## Passage to read:
[start]
From: Nick Piggin on
On Wed, May 19, 2010 at 11:45:42AM -0400, Steven Rostedt wrote:
> On Wed, 2010-05-19 at 17:33 +0200, Miklos Szeredi wrote:
> > On Wed, 19 May 2010, Linus Torvalds wrote:
> > > Btw, since you apparently have a real case - is the "splice to file"
> > > always just an append? IOW, if I'm not right in assuming that the only
> > > sane thing people would reasonable care about is "append to a file", then
> > > holler now.
> >
> > Virtual machines might reasonably need this for splicing to a disk
> > image.
>
> This comes down to balancing speed and complexity. Perhaps a copy is
> fine in this case.
>
> I'm concerned about high speed tracing, where we are always just taking
> pages from the trace ring buffer and appending them to a file or sending
> them off to the network. The slower this is, the more likely you will
> lose events.
>
> If the "move only on append to file" is easy to implement, I would
> really like to see that happen. The speed of splicing a disk image for a
> virtual machine only impacts the patience of the user. The speed of
> splicing tracing output, impacts how much you can trace without losing
> events.
[end]
## To be done:
Answer these questions about the splicing thread above:
(a) According to Linus Torvalds, what is the only kind of splice to a file that people would sanely care about?
(b) For what purpose does Miklos Szeredi say virtual machines might need splicing?
(c) According to Steven Rostedt, what becomes more likely the slower high-speed tracing is?

## Given data:
[start]
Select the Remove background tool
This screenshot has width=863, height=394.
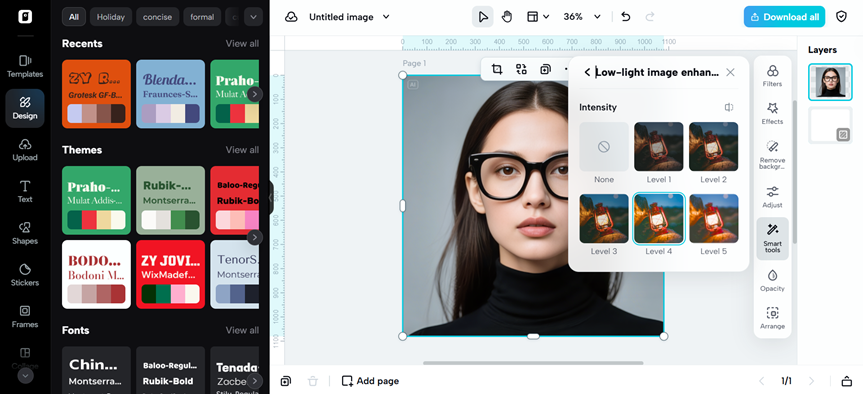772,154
[end]
[start]
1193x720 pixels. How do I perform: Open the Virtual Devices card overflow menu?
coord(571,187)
[end]
## Exercise solution:
(a) Appending to a file.
(b) Splicing to a disk image.
(c) Losing events.